CNJ mantém afastado juiz que sugeriu venda do Banco Santos ao Master
O Conselho Nacional de Justiça (CNJ) confirmou o afastamento do juiz Paulo Furtado de Oliveira Filho do processo de falência do Banco Santos. O magistrado foi acusado de violar deveres funcionais ao sugerir aos herdeiros a venda da instituição ao Banco Master e criticar advogados em reuniões extraprocessuais. O processo de falência permanece suspenso.
Decisão do CNJ
O plenário do Conselho Nacional de Justiça (CNJ) ratificou a decisão de manter o juiz Paulo Furtado de Oliveira Filho afastado do caso do Banco Santos.
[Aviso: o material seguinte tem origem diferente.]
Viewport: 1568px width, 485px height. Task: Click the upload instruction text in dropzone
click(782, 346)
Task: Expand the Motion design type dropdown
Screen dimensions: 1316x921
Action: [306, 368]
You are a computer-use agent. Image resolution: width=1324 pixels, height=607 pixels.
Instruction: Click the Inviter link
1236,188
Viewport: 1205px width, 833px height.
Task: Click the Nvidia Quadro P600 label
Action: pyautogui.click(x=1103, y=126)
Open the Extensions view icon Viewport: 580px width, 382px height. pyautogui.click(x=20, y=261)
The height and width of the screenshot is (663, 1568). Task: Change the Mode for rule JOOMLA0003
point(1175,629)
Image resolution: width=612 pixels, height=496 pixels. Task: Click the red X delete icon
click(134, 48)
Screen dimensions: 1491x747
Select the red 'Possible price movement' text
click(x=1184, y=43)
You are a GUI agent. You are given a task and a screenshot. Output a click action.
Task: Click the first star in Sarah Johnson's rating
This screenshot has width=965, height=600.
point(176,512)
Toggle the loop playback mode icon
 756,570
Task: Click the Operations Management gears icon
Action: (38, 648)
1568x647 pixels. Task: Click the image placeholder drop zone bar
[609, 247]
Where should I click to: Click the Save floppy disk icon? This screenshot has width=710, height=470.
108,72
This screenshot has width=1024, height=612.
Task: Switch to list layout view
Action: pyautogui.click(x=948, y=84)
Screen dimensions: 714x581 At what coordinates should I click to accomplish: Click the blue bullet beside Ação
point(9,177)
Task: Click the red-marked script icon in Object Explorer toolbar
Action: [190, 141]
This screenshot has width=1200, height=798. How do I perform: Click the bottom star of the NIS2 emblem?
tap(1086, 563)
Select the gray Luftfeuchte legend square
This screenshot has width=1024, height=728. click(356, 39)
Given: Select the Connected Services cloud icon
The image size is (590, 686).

A decisão baseia-se em evidências de que o magistrado agiu fora dos parâmetros da magistratura ao manter interlocuções extraprocessuais incompatíveis com sua função.
Contexto da Falência
O juiz era o responsável por analisar a falência do Banco Santos e teria sugerido a venda da instituição ao Banco Master em 2024, antes de as fraudes relacionadas ao Banco Master virem a público. O corregedor Mauro Campbell Marques destacou que as ações do magistrado extrapolaram o erro e sugeriram violação de deveres elementares.